“Arrgh!!” teriak Tom bersamaan dengan cipratan darah yang mengarah pada wajahku.
Sontak, kami langsung memandang sekitar dan menemukan sumbernya. Tanpa menunggu serangan selanjutnya, kami langsung merunduk dan berlindung di balik kotak sampah besar dari tembakan yang datang tiba-tiba.
“Argh!! Sial! Serius, Riv?!” protesnya ke arahku.
“Apa? Itu bukan aku!” bantahku balik protes.
Tom tidak menjawab, namun pandangan datarnya ke arah kalung yang kini terlihat akibat jaketku yang terbuka setengah saat pertarungan kami barusan.
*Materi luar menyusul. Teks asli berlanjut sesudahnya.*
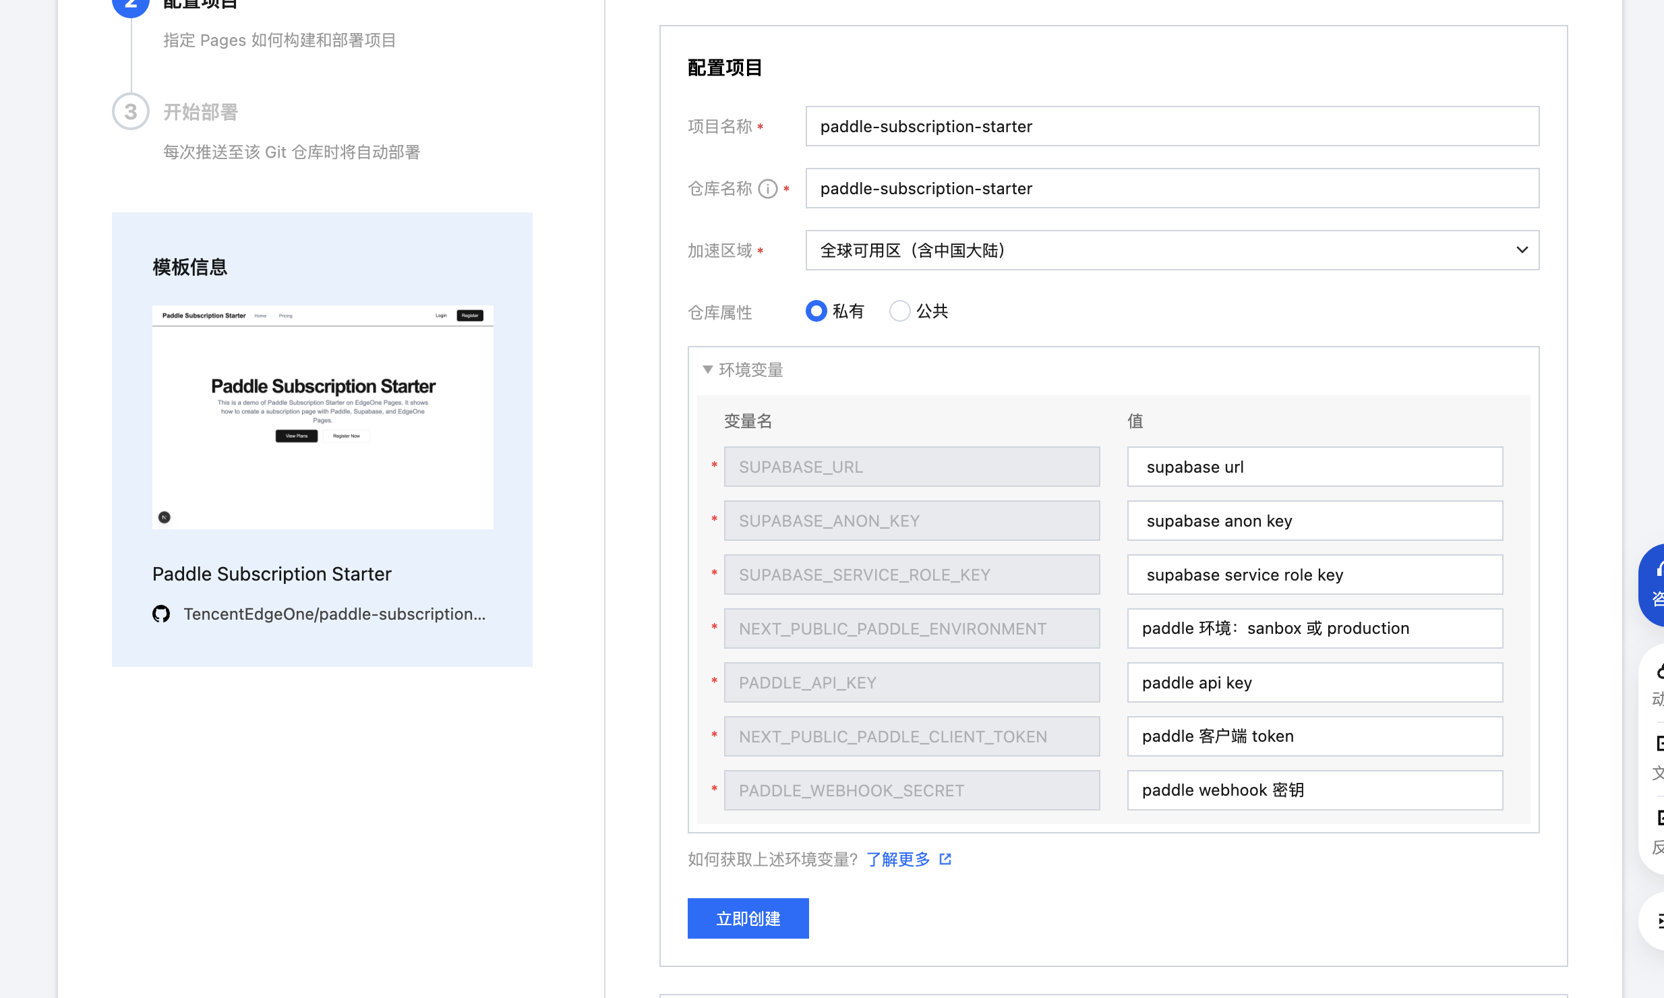Click the dropdown chevron of 全球可用区
This screenshot has height=998, width=1664.
[1522, 250]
“Aku tidak hilang! Tak ada alasan bagi mereka untuk melacakku saat ini,” sangkalku kesal. “Mereka tahu aku sedang keluar. Lagipula, mereka tidak akan meleset,” lanjutku, mengingat sasaran tembakan mereka adalah lengan atas Tom yang tepat menutup kepalanya tadi.
Pria di sampingku itu mengendap-endap, lalu mengintip ke arah sumber tembakan sebelum kembali berlindung. “Ya, kau benar. Itu dari kelompokku,” ia mengaku salah.
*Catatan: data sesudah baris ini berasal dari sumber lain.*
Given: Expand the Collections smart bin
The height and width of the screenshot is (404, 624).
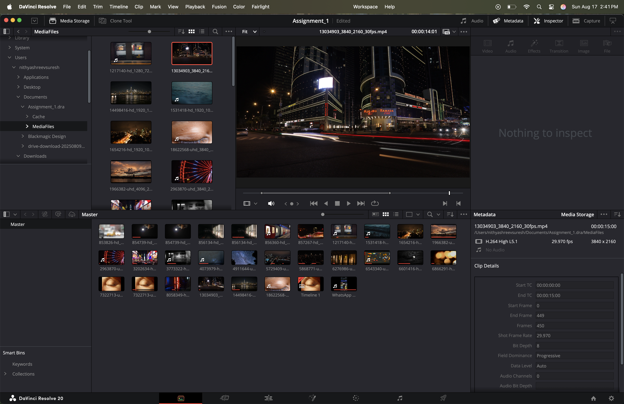Looking at the screenshot, I should point(5,374).
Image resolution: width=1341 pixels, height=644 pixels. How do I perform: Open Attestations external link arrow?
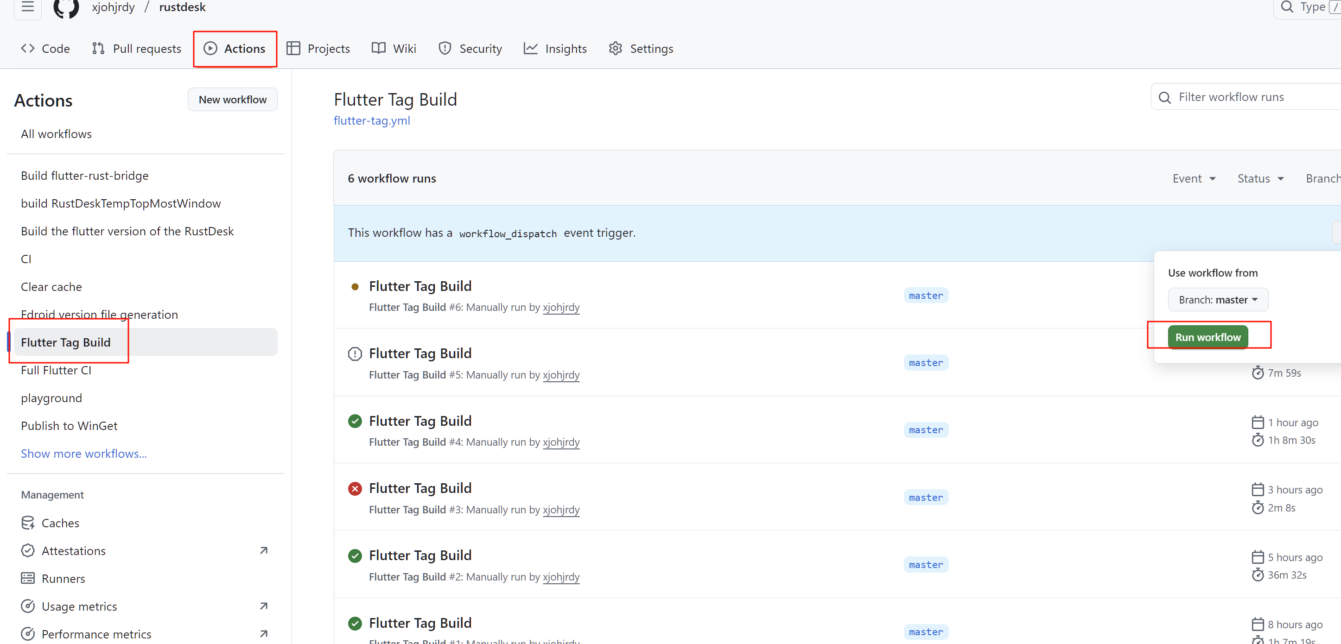(263, 550)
Tak perlu ditanya kenapa mereka memburu kami, atau lebih tepatnya pada Tom. Aku bukan sasaran utama mereka, kecuali jika menganggapku ikut campur urusan mereka.
Kulempar sebuah botol kaca yang ada di sampingku, cukup membuat perhatian lawan baru kami itu teralihkan. Lalu dengan cepat kuambil pistol yang tak jauh dariku, memasang pelurunya, dan menembakkan beberapa kali ke arah mobil mereka.
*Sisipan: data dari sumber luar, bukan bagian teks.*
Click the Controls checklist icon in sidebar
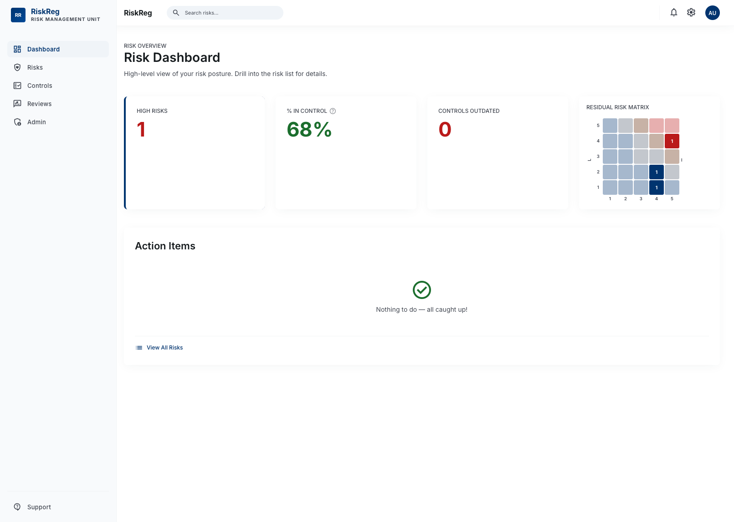734x522 pixels. (17, 85)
Satu dari tiga orang terkena peluruku. Tapi pembawa senapan yang menjadi ancaman utama kami lolos dari tembakanku.
“Bagus! Sibukkan mereka sebentar,” Tom bergerak mengendap-endap.
“Kau tertembak—“ aku ingin mencegah, namun ia sudah lebih dulu bergerak, ditambah beberapa peluru yang belum berhenti mengincar kami. Tak ada waktu untuk berdebat. Perlahan, aku mengarah ke sisi kiri tempat sampah, lalu menembakkan beberapa peluru ke arah mereka.
Perhatian penyerang kami itu langsung ke arahku dan kembali mengeluarkan pelurunya tanpa peduli siapa yang mereka hadapi.